How do the lines read from the one holding "This screenshot has height=537, width=1013." through the last line of the listing? Set them down exactly, pictures omitted.

*RECORDS TO PROCESS*:
┄┄┄┄┄┄┄┄┄┄┄┄┄┄┄┄┄┄┄┄
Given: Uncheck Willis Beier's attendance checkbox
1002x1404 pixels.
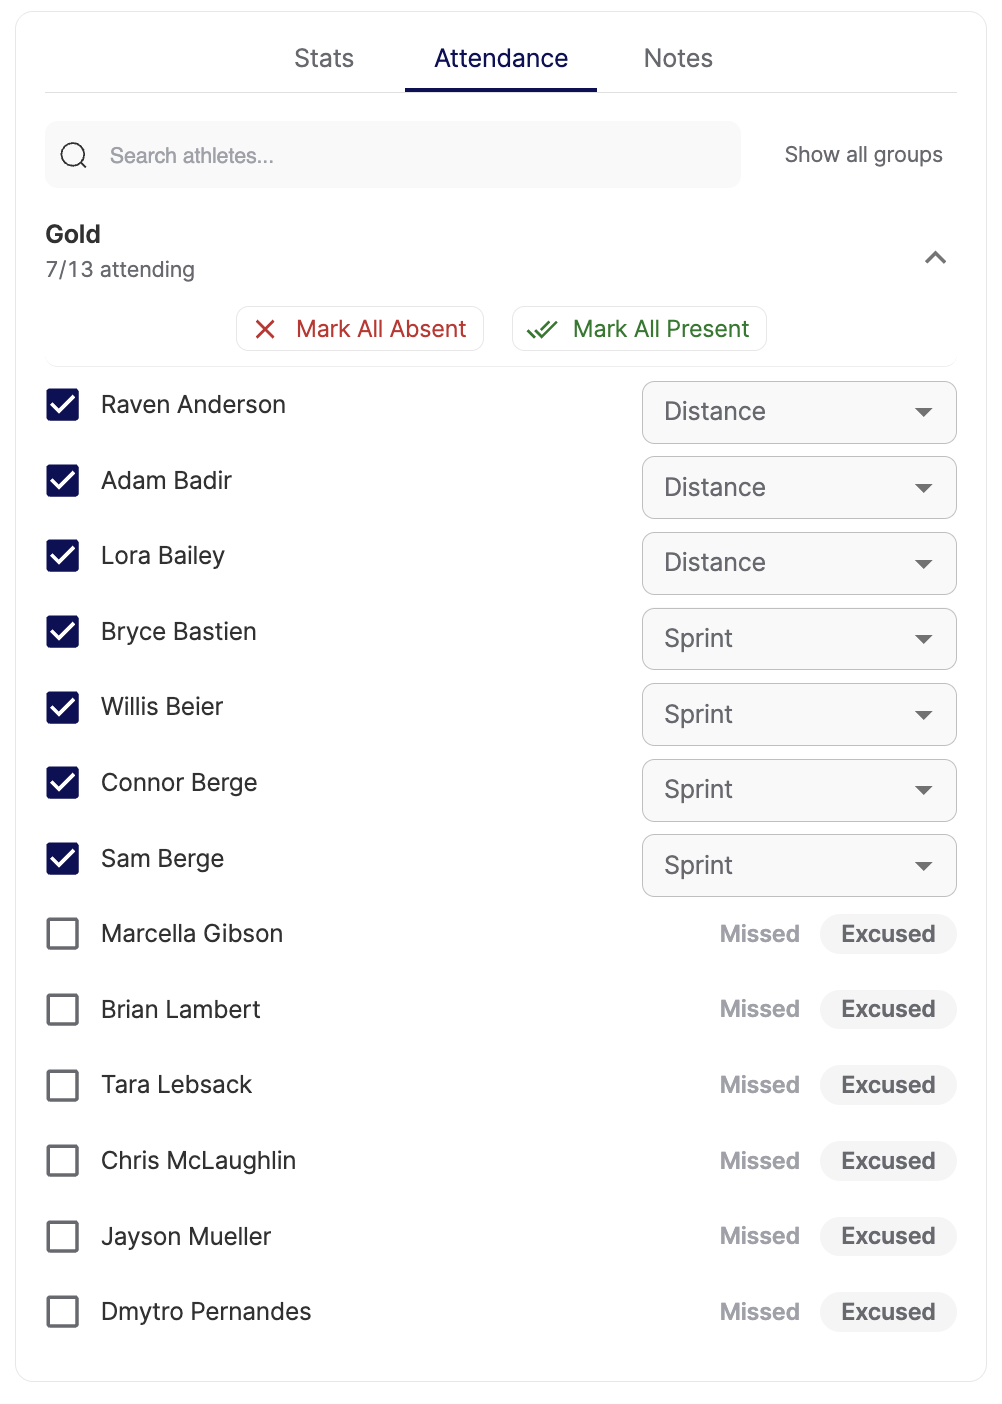Looking at the screenshot, I should pos(63,707).
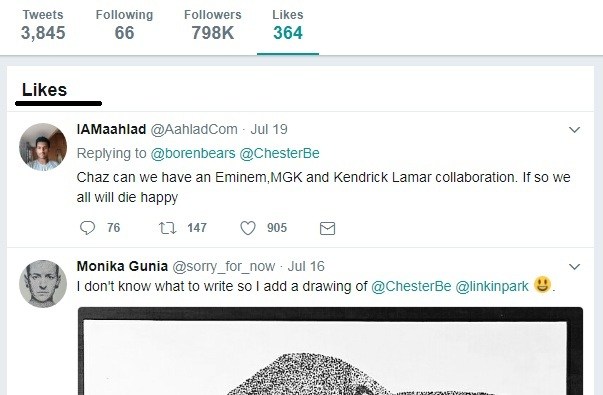
Task: Open Monika Gunia's profile avatar
Action: tap(43, 284)
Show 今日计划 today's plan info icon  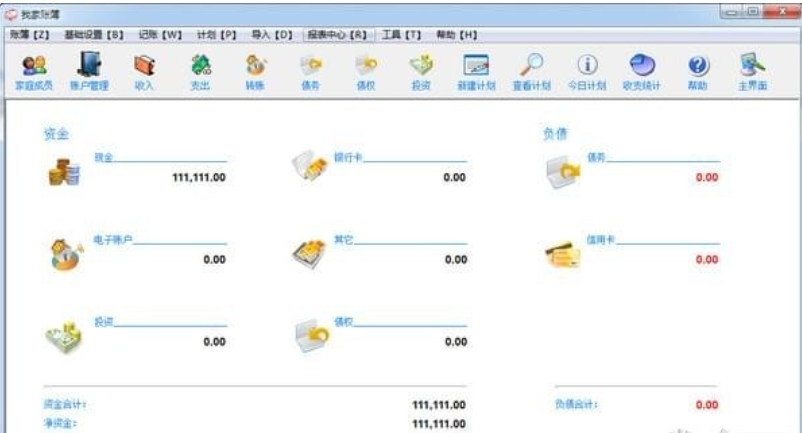coord(587,72)
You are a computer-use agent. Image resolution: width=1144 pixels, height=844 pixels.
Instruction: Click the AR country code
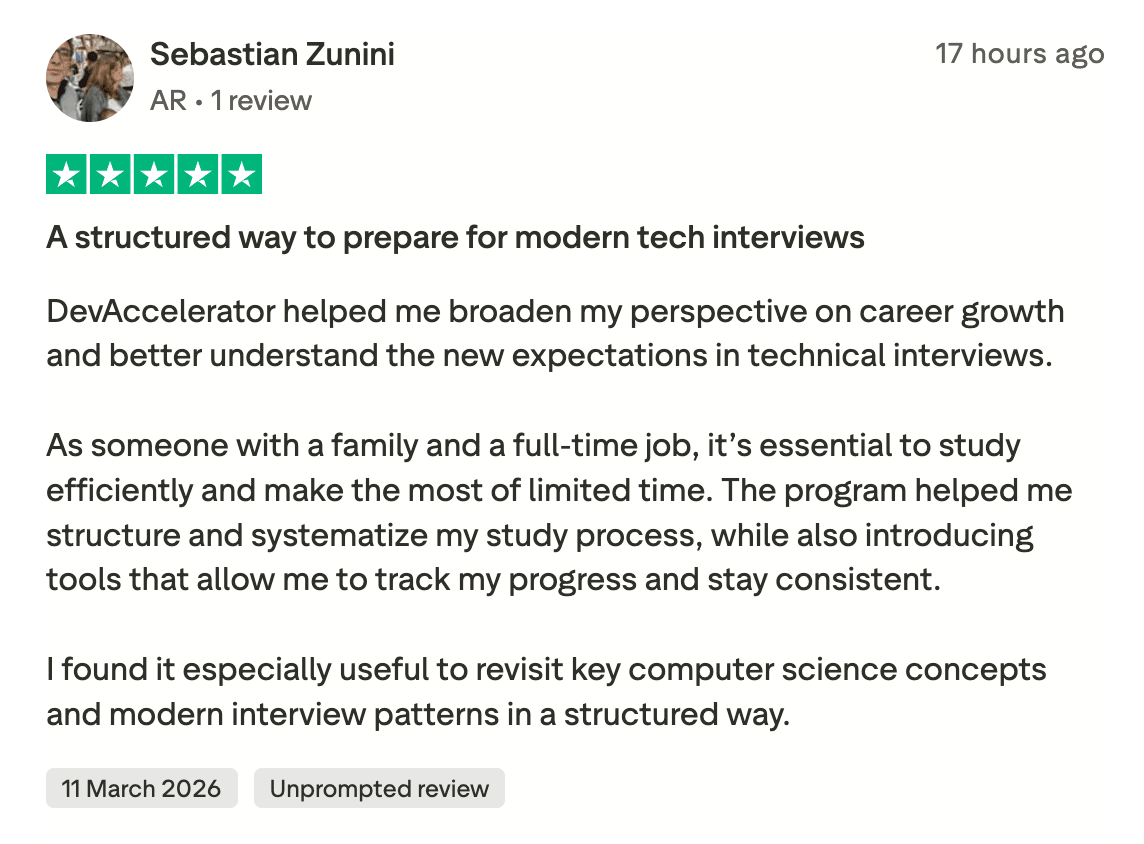[x=168, y=101]
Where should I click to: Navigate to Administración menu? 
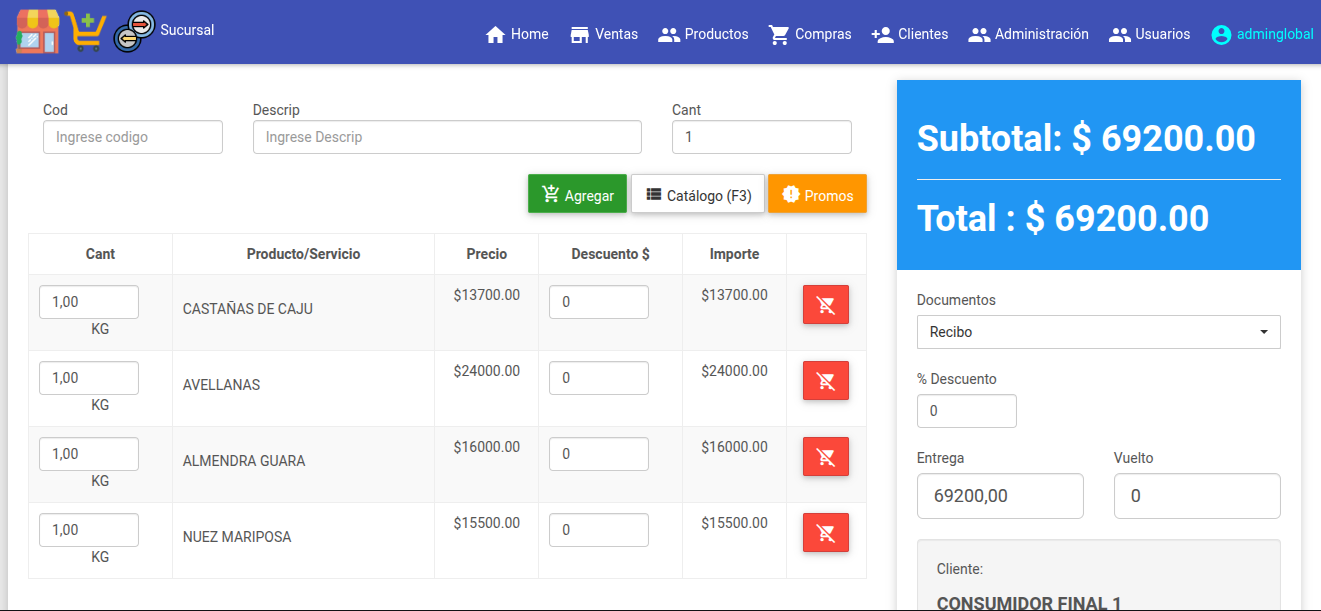click(1029, 34)
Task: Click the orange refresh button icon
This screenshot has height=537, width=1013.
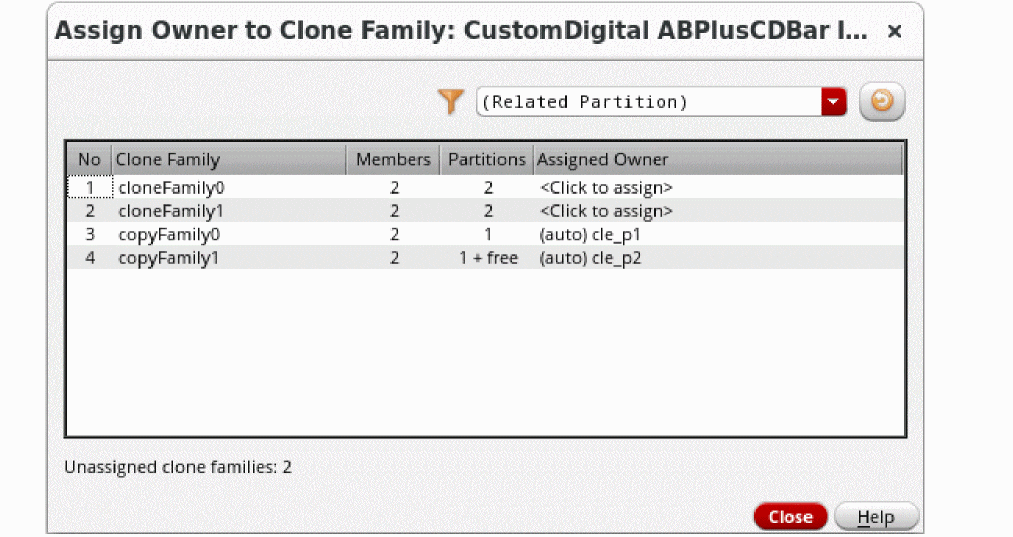Action: (x=881, y=102)
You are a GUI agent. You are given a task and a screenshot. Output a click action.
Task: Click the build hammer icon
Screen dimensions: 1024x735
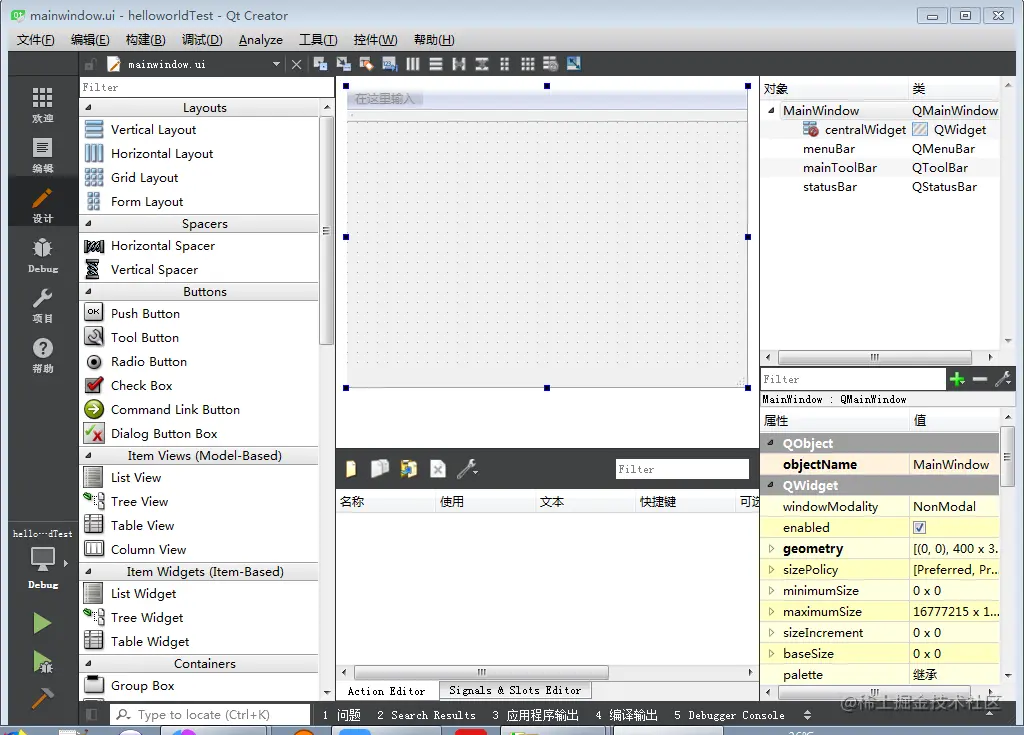click(42, 698)
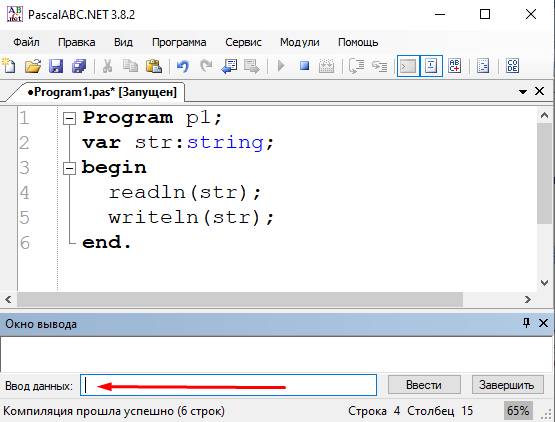Open the Программа menu
Image resolution: width=555 pixels, height=422 pixels.
click(x=179, y=42)
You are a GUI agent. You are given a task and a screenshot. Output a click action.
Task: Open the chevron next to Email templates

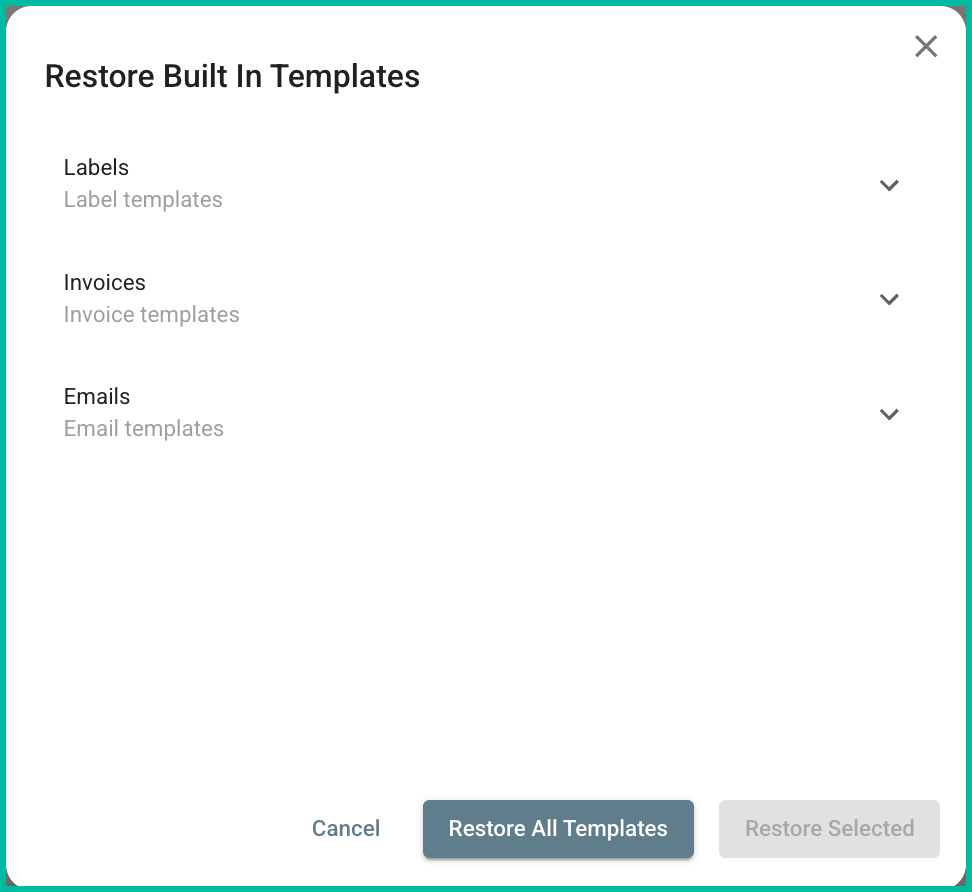point(889,414)
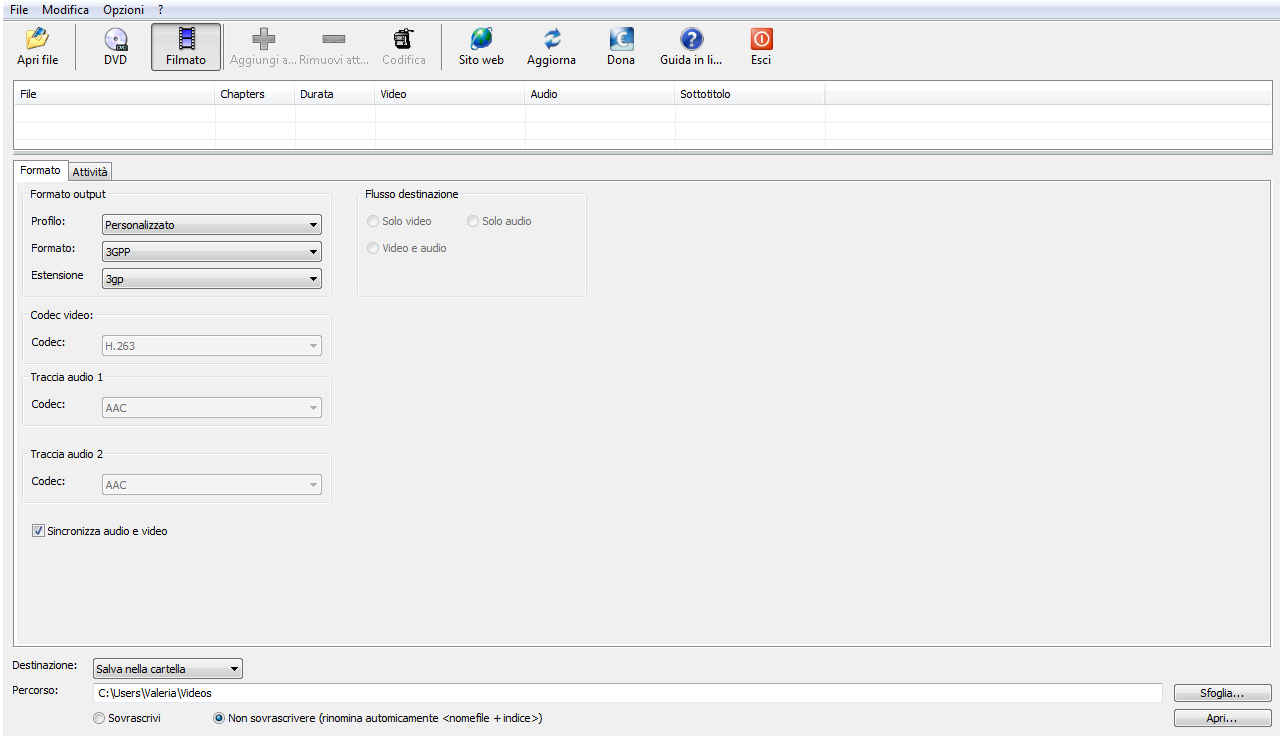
┄┄┄┄┄┄┄┄┄┄┄┄┄┄┄┄┄┄┄┄
*RESPONSE FOR THIS EXERCISE*:
This screenshot has height=537, width=1013.
Action: (x=881, y=102)
You are a GUI agent. You are given a task and a screenshot. Output a click action.
Task: Click the build hammer icon
Screen dimensions: 1024x735
click(42, 698)
Open the Программа menu
Image resolution: width=555 pixels, height=422 pixels.
click(x=179, y=42)
You are a GUI agent. You are given a task and a screenshot. Output a click action.
Task: Open the chevron next to Email templates

point(889,414)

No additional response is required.